[Dataset entries]
============================================================

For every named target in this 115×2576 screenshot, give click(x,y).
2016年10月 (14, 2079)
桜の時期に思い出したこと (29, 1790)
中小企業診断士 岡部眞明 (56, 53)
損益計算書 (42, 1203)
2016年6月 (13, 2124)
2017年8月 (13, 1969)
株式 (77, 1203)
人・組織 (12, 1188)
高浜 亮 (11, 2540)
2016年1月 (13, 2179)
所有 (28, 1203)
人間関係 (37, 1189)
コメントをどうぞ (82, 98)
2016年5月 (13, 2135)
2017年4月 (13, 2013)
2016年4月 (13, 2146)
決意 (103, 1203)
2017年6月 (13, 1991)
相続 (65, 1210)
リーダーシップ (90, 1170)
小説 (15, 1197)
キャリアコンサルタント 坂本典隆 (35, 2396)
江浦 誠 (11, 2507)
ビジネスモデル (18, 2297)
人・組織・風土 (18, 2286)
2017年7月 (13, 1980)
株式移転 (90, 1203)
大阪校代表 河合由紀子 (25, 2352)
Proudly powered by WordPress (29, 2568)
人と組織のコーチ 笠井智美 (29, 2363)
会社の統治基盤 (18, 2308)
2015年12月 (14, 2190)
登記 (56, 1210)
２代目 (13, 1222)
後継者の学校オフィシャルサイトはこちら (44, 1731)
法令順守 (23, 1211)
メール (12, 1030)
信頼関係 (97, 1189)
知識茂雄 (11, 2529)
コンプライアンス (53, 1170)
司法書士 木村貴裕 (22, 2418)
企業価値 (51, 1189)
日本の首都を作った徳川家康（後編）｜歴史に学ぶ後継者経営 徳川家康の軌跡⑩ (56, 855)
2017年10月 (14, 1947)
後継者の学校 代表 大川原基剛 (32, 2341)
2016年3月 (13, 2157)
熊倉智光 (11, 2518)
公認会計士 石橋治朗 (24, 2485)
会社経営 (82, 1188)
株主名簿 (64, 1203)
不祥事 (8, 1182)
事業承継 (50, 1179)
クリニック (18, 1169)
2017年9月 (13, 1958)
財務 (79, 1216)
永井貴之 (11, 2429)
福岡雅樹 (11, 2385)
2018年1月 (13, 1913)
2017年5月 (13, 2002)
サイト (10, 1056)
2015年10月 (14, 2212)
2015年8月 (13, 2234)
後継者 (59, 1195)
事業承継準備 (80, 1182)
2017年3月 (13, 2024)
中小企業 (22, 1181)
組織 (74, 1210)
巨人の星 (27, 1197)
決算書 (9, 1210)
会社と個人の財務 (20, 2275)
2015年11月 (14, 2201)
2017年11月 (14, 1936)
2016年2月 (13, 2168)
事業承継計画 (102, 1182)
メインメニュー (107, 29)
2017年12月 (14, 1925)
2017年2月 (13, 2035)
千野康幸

============================================================

#### [TO DO]
Take the entries and copy them out exactly.

#### [ANSWER SPACE]
For every named target in this 115×2576 screenshot, give click(x,y).
2016年10月 (14, 2079)
桜の時期に思い出したこと (29, 1790)
中小企業診断士 岡部眞明 (56, 53)
損益計算書 (42, 1203)
2016年6月 (13, 2124)
2017年8月 (13, 1969)
株式 (77, 1203)
人・組織 (12, 1188)
高浜 亮 (11, 2540)
2016年1月 (13, 2179)
所有 (28, 1203)
人間関係 (37, 1189)
コメントをどうぞ (82, 98)
2016年5月 (13, 2135)
2017年4月 (13, 2013)
2016年4月 (13, 2146)
決意 (103, 1203)
2017年6月 (13, 1991)
相続 (65, 1210)
リーダーシップ (90, 1170)
小説 (15, 1197)
キャリアコンサルタント 坂本典隆 (35, 2396)
江浦 誠 (11, 2507)
ビジネスモデル (18, 2297)
人・組織・風土 (18, 2286)
2017年7月 (13, 1980)
株式移転 (90, 1203)
大阪校代表 河合由紀子 (25, 2352)
Proudly powered by WordPress (29, 2568)
人と組織のコーチ 笠井智美 (29, 2363)
会社の統治基盤 (18, 2308)
2015年12月 (14, 2190)
登記 (56, 1210)
２代目 (13, 1222)
後継者の学校オフィシャルサイトはこちら (44, 1731)
法令順守 (23, 1211)
メール (12, 1030)
信頼関係 (97, 1189)
知識茂雄 (11, 2529)
コンプライアンス (53, 1170)
司法書士 木村貴裕 (22, 2418)
企業価値 (51, 1189)
日本の首都を作った徳川家康（後編）｜歴史に学ぶ後継者経営 徳川家康の軌跡⑩ (56, 855)
2017年10月 (14, 1947)
後継者の学校 代表 大川原基剛 (32, 2341)
2016年3月 (13, 2157)
熊倉智光 (11, 2518)
公認会計士 石橋治朗 (24, 2485)
会社経営 (82, 1188)
株主名簿 (64, 1203)
不祥事 (8, 1182)
事業承継 (50, 1179)
クリニック (18, 1169)
2017年9月 (13, 1958)
財務 (79, 1216)
永井貴之 (11, 2429)
福岡雅樹 (11, 2385)
2018年1月 (13, 1913)
2017年5月 (13, 2002)
サイト (10, 1056)
2015年10月 (14, 2212)
2015年8月 (13, 2234)
後継者 (59, 1195)
事業承継準備 (80, 1182)
2017年3月 (13, 2024)
中小企業 (22, 1181)
組織 (74, 1210)
巨人の星 (27, 1197)
決算書 (9, 1210)
会社と個人の財務 (20, 2275)
2015年11月 (14, 2201)
2017年11月 (14, 1936)
2016年2月 (13, 2168)
事業承継計画 (102, 1182)
メインメニュー (107, 29)
2017年12月 (14, 1925)
2017年2月 (13, 2035)
千野康幸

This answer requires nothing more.